The cost-of-illness approach used in this study, measures costs associated with ill-health by categorizing into direct, indirect and intangible costs [21]. This approach has been used in numerous studies such as the estimation of outpatient care costs of type 2 diabetes mellitus [22]; estimation of cost of allergic rhinitis [23]; estimation of household costs of mental health care [24]; and estimation of the health facility cost of buruli ulcer wound treatment [25]. Reasonable number of studies have been conducted in developed countries on the cost of type 1 diabetes, however, studies on type 2 diabetes though prevalent are scarce.
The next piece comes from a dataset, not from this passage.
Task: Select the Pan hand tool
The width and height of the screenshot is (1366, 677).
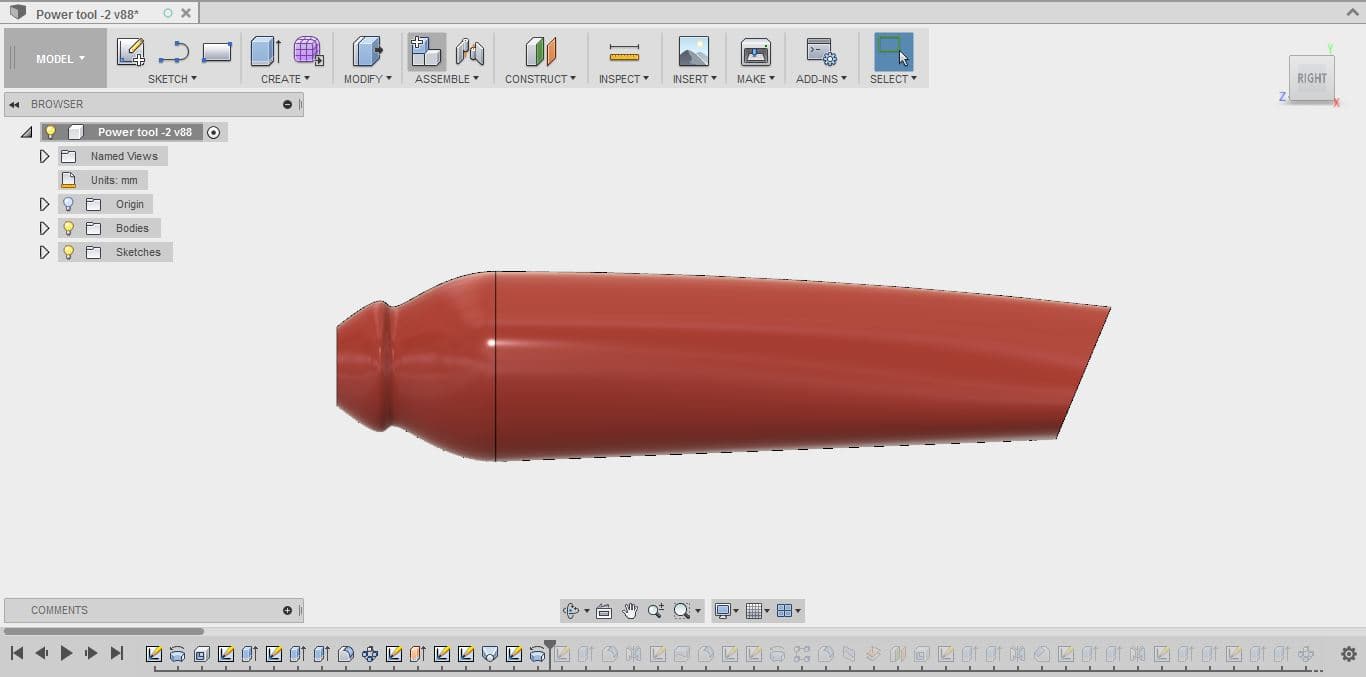Action: coord(630,611)
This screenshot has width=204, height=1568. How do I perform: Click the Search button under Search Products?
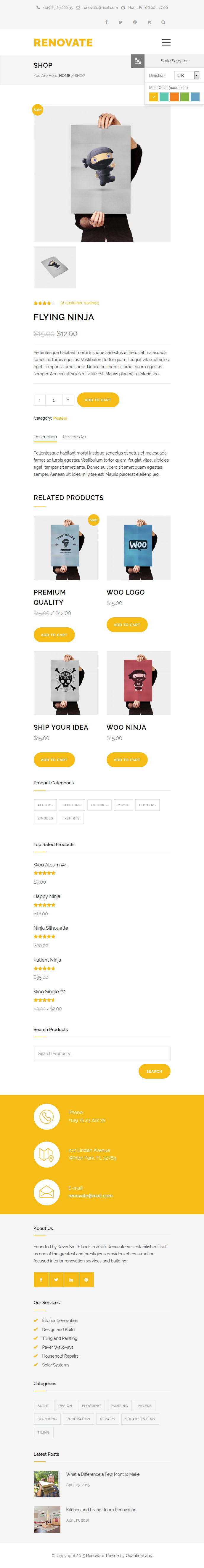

This study applied the cost-of-illness approach to estimate the economic burden of the management of type 2 diabetes among patients with complications receiving care in the Eastern region of Ghana.
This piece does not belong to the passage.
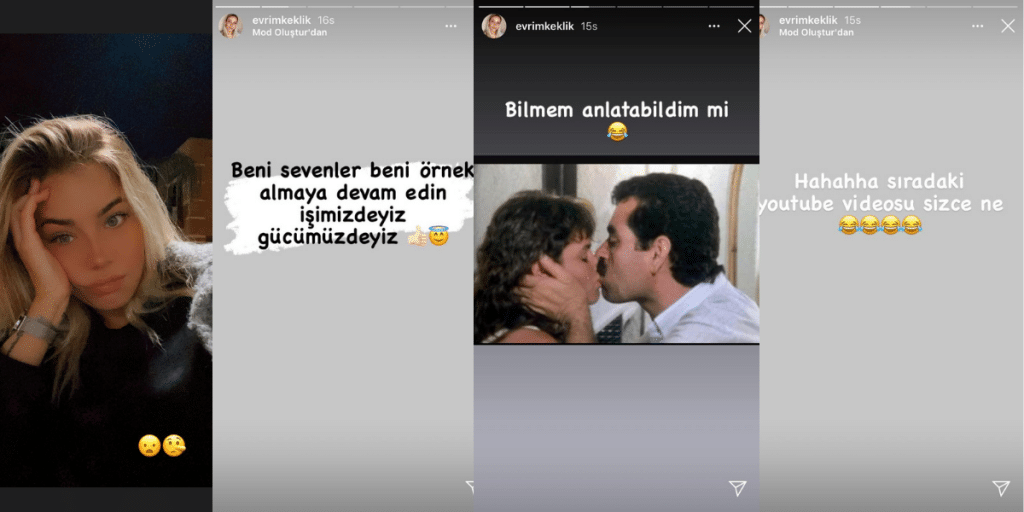The width and height of the screenshot is (1024, 512).
Task: Open profile avatar on the 16s story
Action: point(231,26)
Research design and methods

▪ Study design

This is a descriptive cross sectional cost-of-illness study, which was carried out May 2016 in the New Juaben Municipal of the Eastern Region of Ghana. The Municipality is one of the twenty six districts in the region, and has a population of 159,369 (about 52% female and 48% males) with a growth rate of 2.6% [26]. The regional capital is Koforidua which has the largest population. The economic activities in the municipality are agrobased (about 28%), industry (27%) and service (45%). There are various health facilities in the municipality. The Eastern Regional Hospital, the study site serves as a referral specialist hospital offering specialist medical and surgical care. One of the five major causes of Out-Patients- Department (OPD) attendance at the hospital was diabetes. The Eastern Regional Hospital’s Diabetic Clinic is the biggest in the region and caters for about 140 patients a week. Payment for health service delivery is both by insurance (national and private) and out-of-pocket. About 92% of diabetes patients were registered with the National Health Insurance Scheme [26].

▪ Study population

Patients with type 2 diabetes with complications were recruited using a systematic random sampling technique as shown in Figure 1. The hospital’s Diabetes Patients Register was used as the sampling frame with estimated registered diabetes patients of 560. Out of the master register, a list of type 2 diabetes patients with complications was compiled and their unique identification numbers were sorted in ascending order in Excel. The estimated study sample size was 258. The first patient was randomly selected, then subsequently, using an estimated sample interval of 2, all the other samples were selected.

diabetes-management-design-sampling

Figure 1. Study design and sampling of study population.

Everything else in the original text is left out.